Data extracted from a collection

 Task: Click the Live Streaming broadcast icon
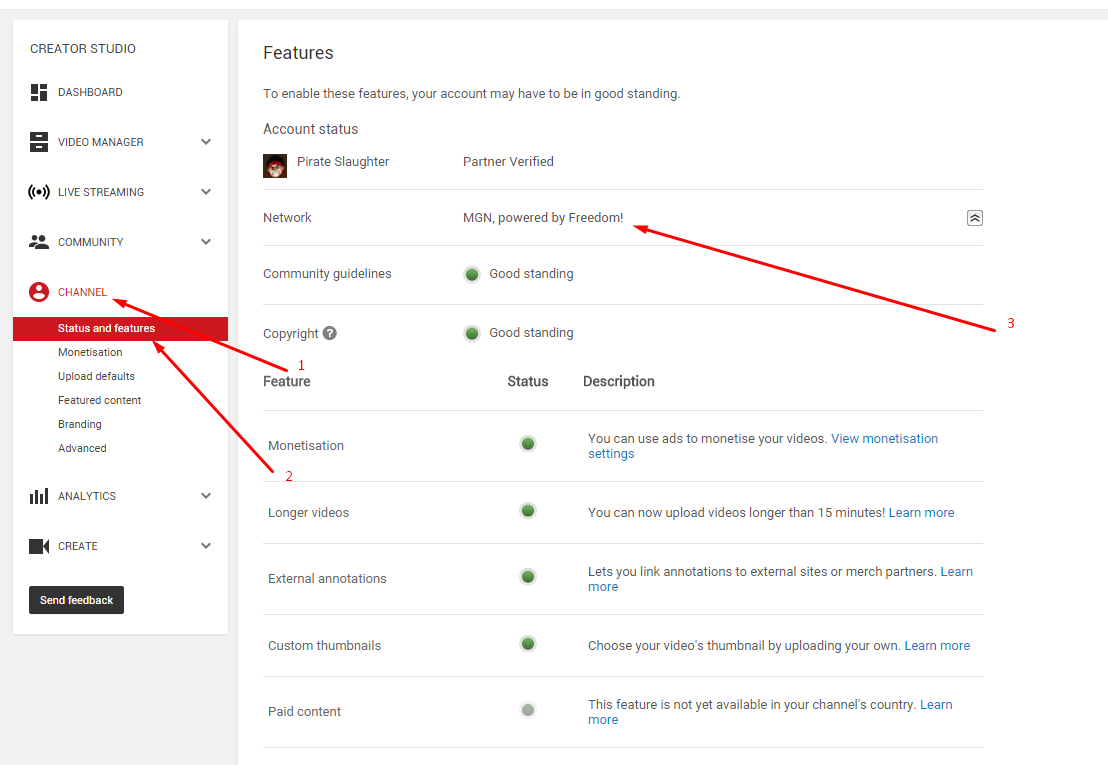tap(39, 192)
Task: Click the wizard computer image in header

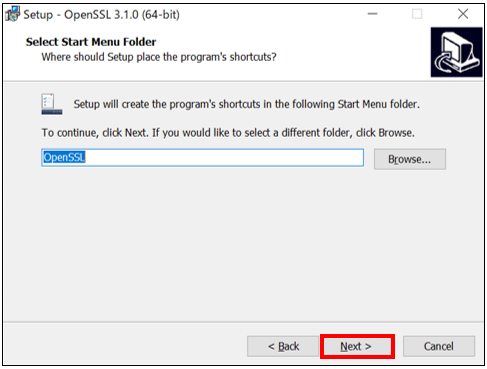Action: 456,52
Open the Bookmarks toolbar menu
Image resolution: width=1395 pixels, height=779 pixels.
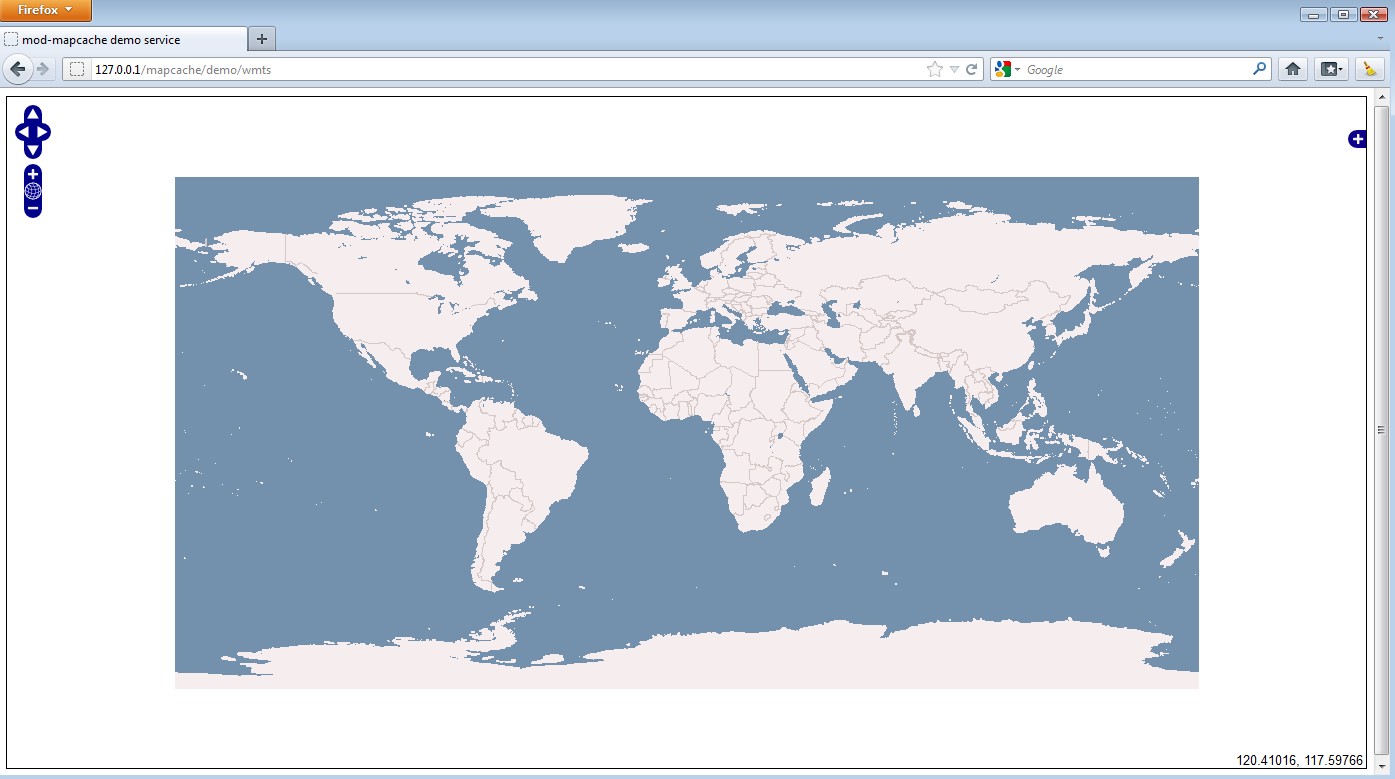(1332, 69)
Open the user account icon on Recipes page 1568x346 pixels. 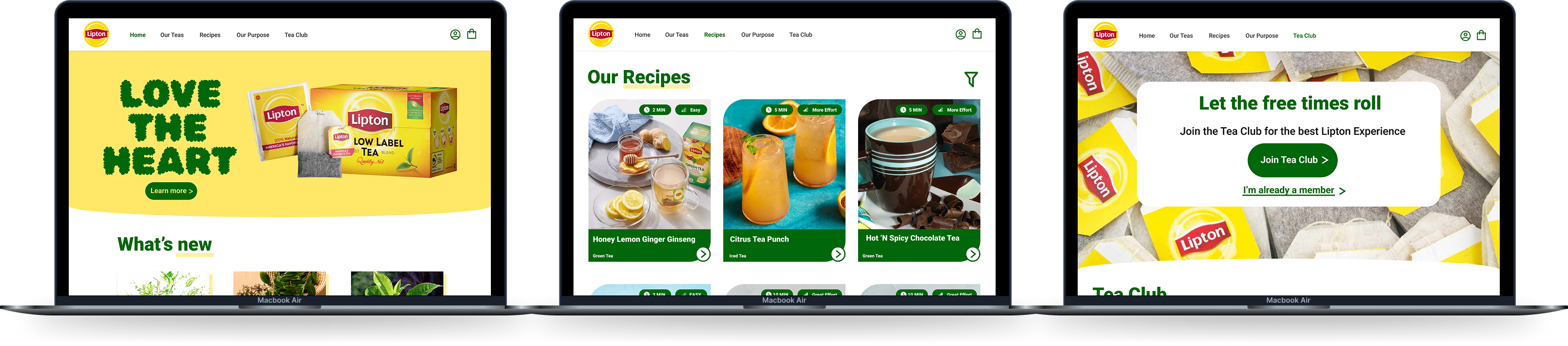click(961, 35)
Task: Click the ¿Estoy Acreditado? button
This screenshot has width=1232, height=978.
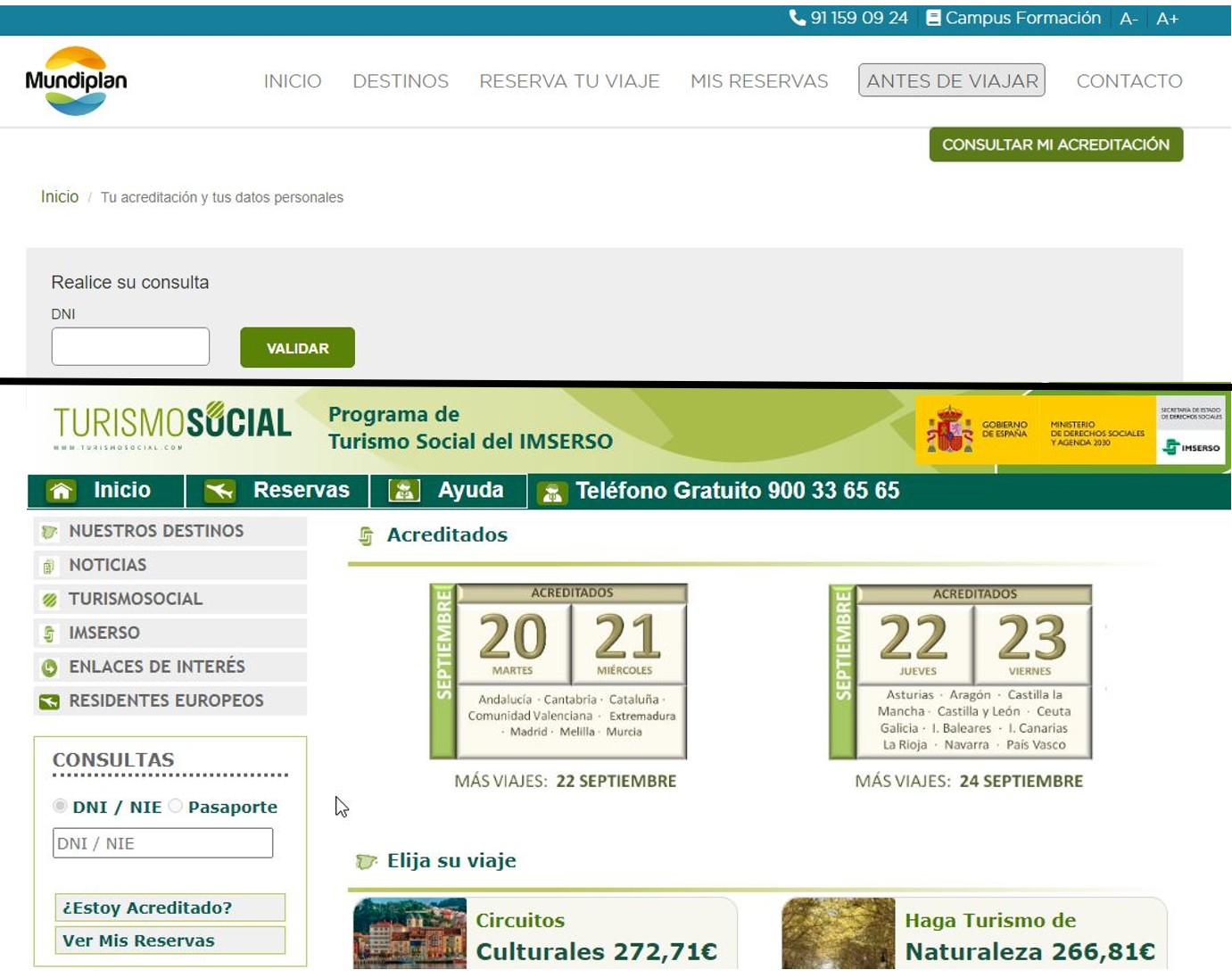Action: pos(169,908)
==
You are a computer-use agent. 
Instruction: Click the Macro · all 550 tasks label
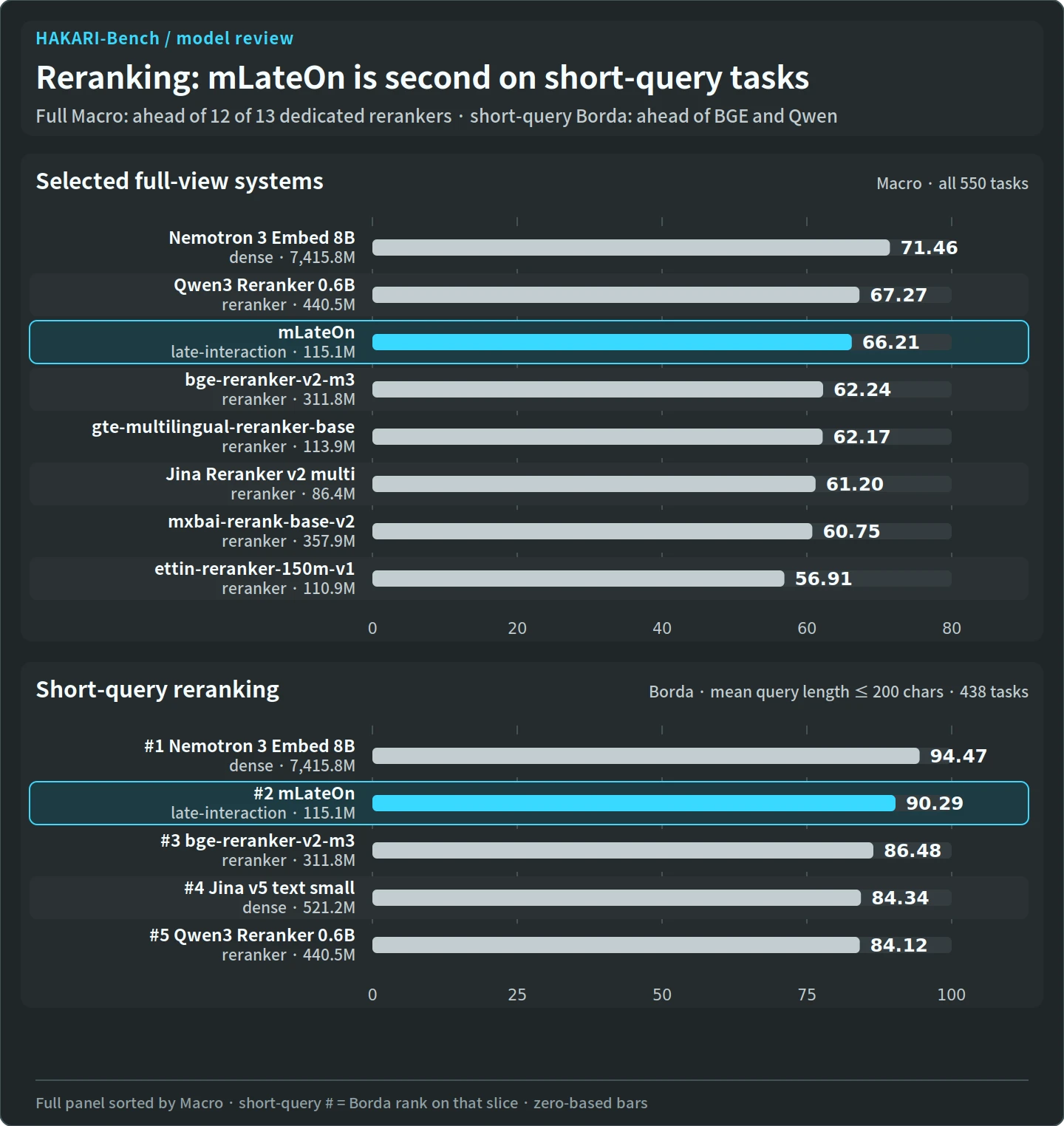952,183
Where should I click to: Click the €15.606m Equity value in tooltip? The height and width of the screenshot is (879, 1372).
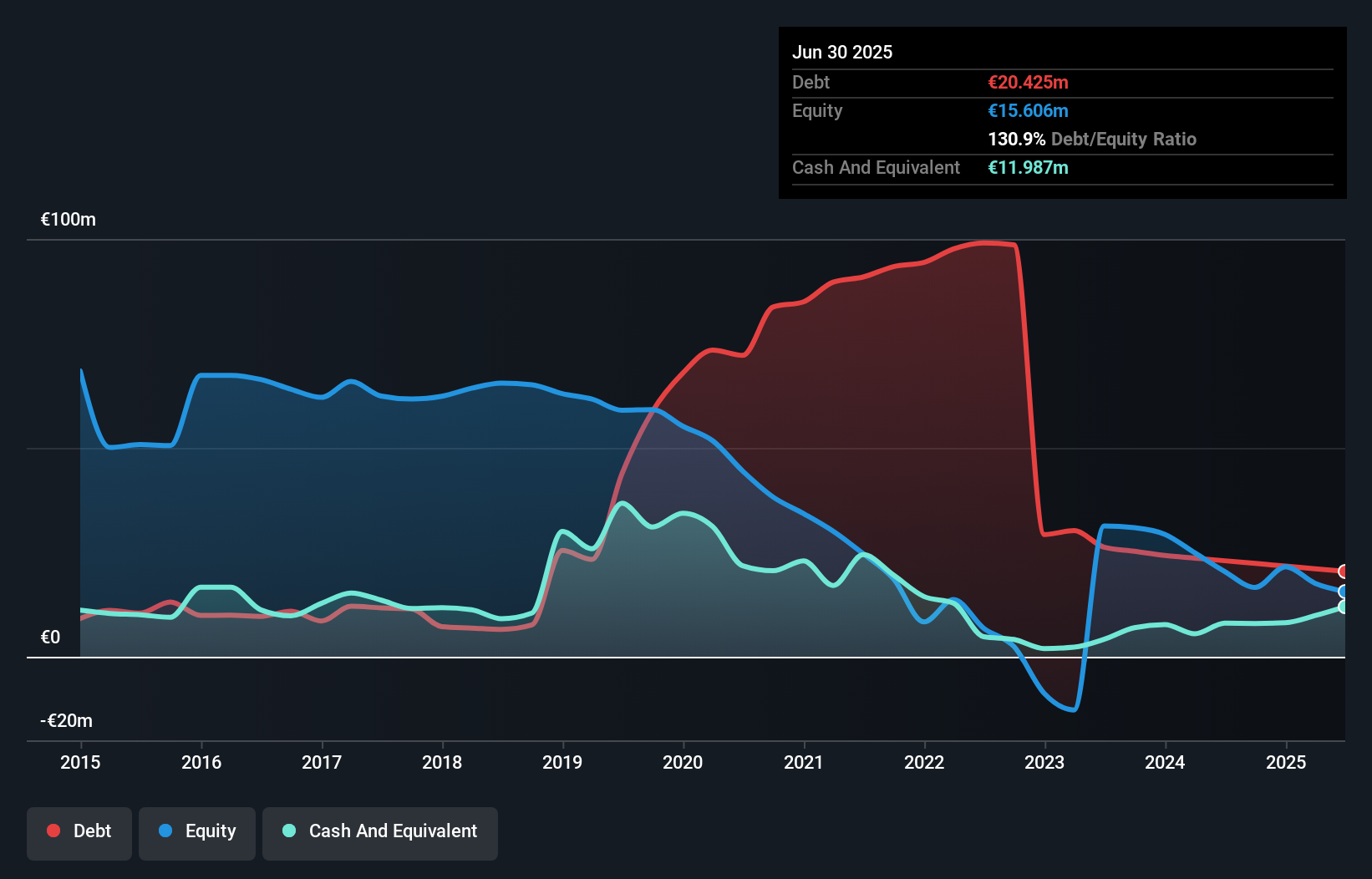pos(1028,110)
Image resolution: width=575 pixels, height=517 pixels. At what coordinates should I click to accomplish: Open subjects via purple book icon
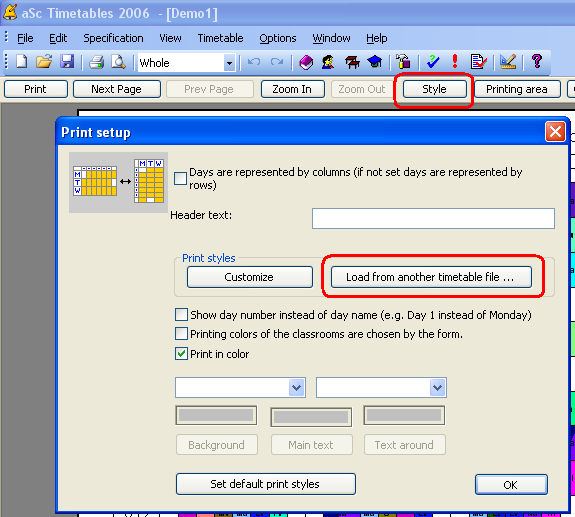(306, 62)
...
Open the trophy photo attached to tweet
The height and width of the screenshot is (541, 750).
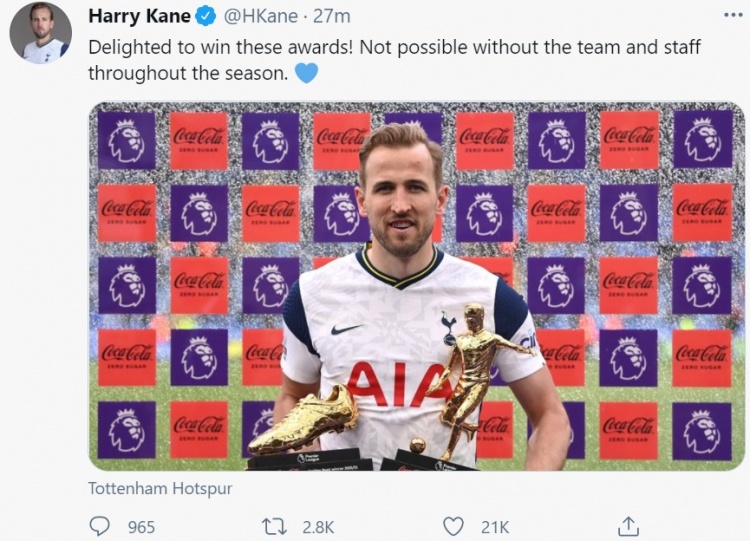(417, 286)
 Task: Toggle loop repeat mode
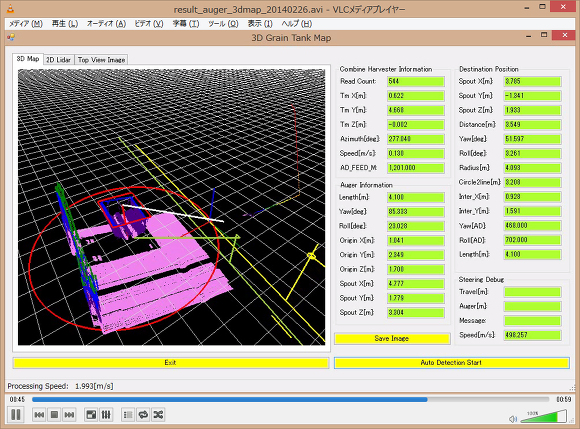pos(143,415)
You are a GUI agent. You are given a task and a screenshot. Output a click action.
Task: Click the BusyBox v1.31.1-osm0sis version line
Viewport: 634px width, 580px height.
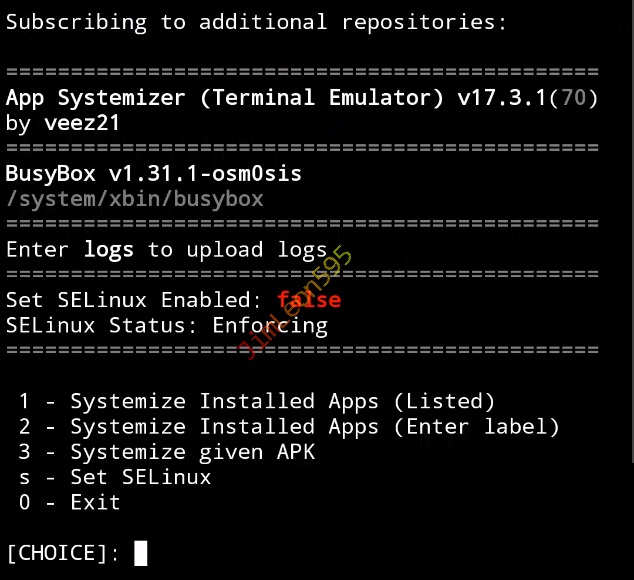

Work instruction:
Wherever the string "agent" occurs in the entries, copy that whole line.

Your response:
You are a computer-use agent. 
You are a GUI agent. You are given a task and a screenshot. Output a click action.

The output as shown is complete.